For nohz full CPUs, we'd like the per-CPU vm statistics to be
synchronized when userspace is executing. Otherwise, 
the vmstat_shepherd might queue a work item to synchronize them,
which is undesired intereference for isolated CPUs.

This means that its necessary to check for, and possibly sync,
the statistics when returning to userspace. This means that
there are now two execution contexes, on different CPUs,
which require awareness about each other: context switch
and vmstat shepherd kernel threadr.

To avoid the shared variables between these two contexes (which
would require atomic accesses), delegate the responsability
of statistics synchronization from vmstat_shepherd to local CPU
context, for nohz_full CPUs.

Do that by queueing a delayed work when marking per-CPU vmstat dirty.

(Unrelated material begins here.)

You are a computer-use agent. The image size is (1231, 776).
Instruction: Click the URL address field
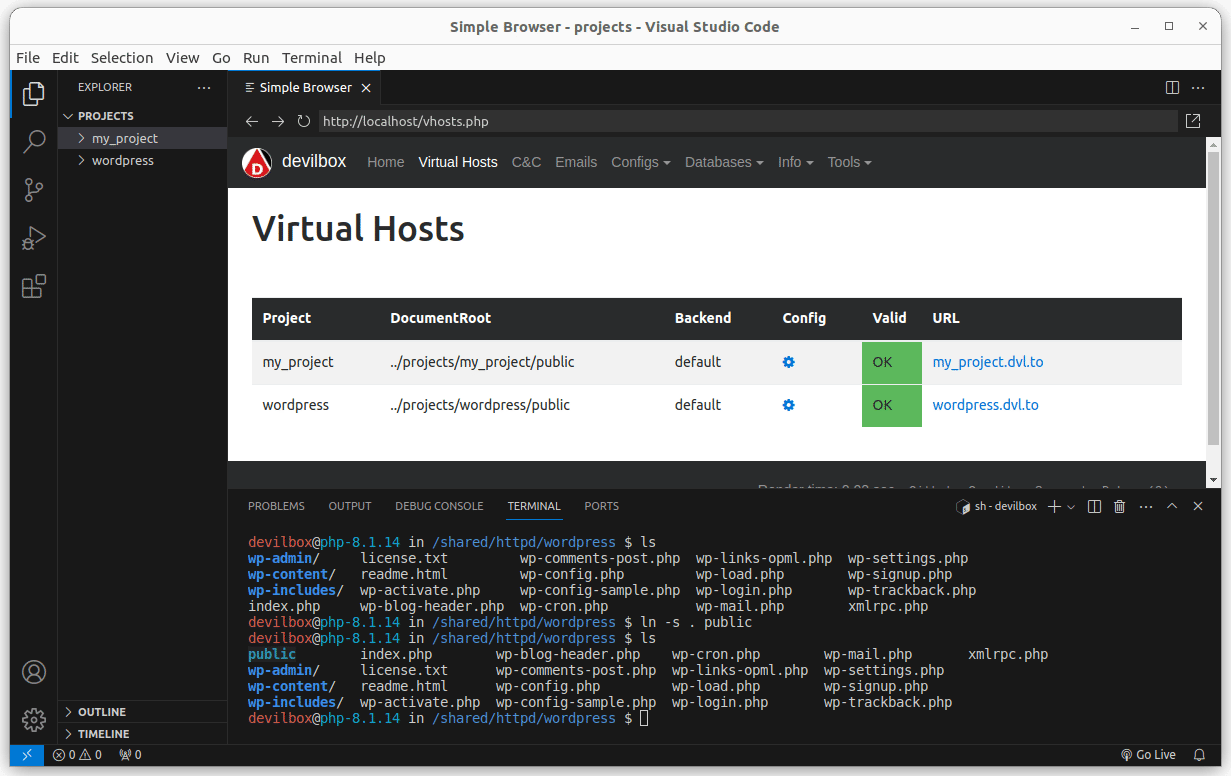click(x=746, y=121)
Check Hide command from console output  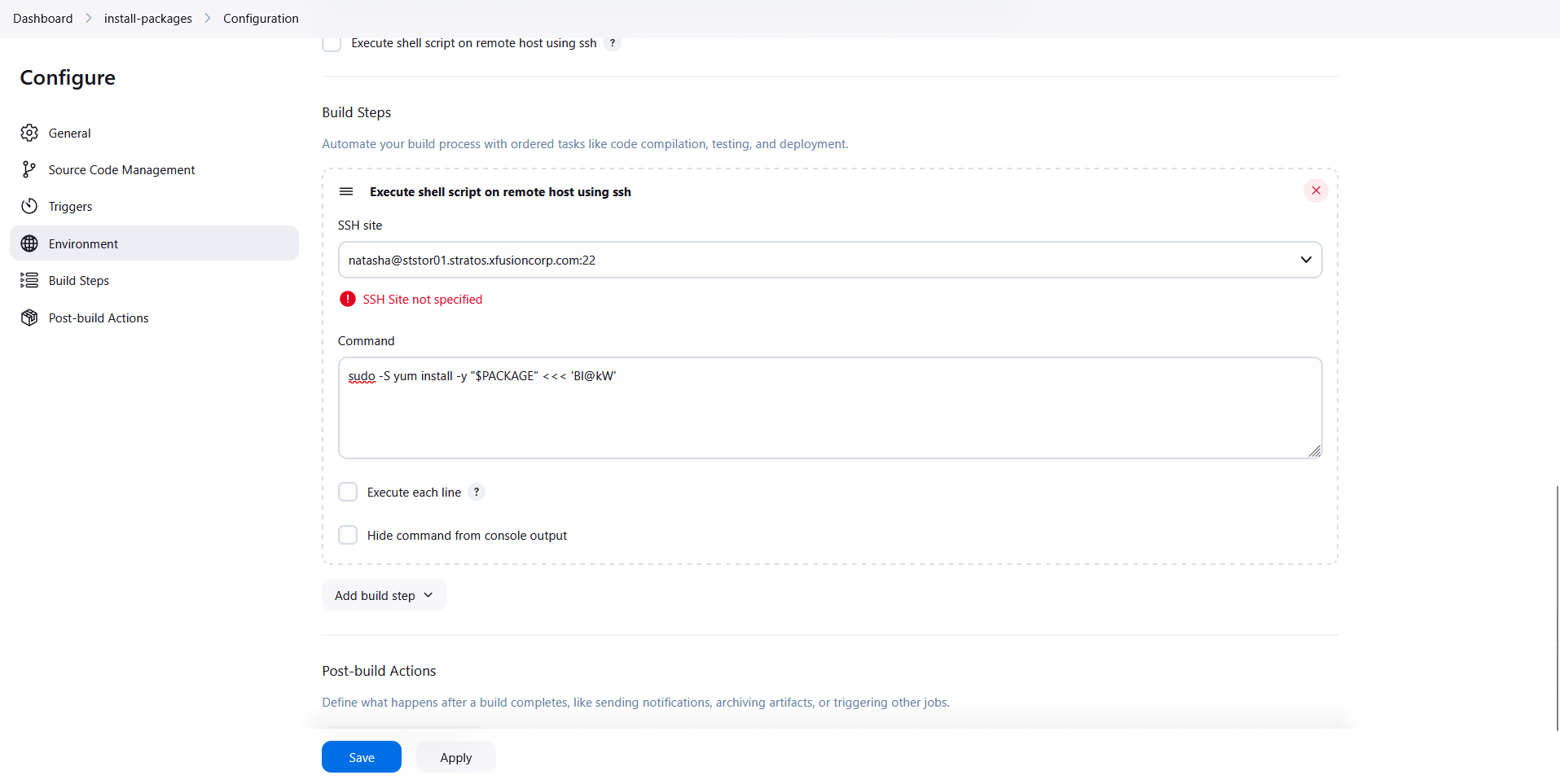coord(348,535)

When returning to userspace, fold the stats and cancel the delayed work.

When entering idle, only fold the stats.

Signed-off-by: Marcelo Tosatti <mtosatti@redhat.com>
---
 include/linux/vmstat.h   |    4 ++--
 kernel/time/tick-sched.c |    2 +-
 mm/vmstat.c              |   41 ++++++++++++++++++++++++++++++++---------
 3 files changed, 35 insertions(+), 12 deletions(-)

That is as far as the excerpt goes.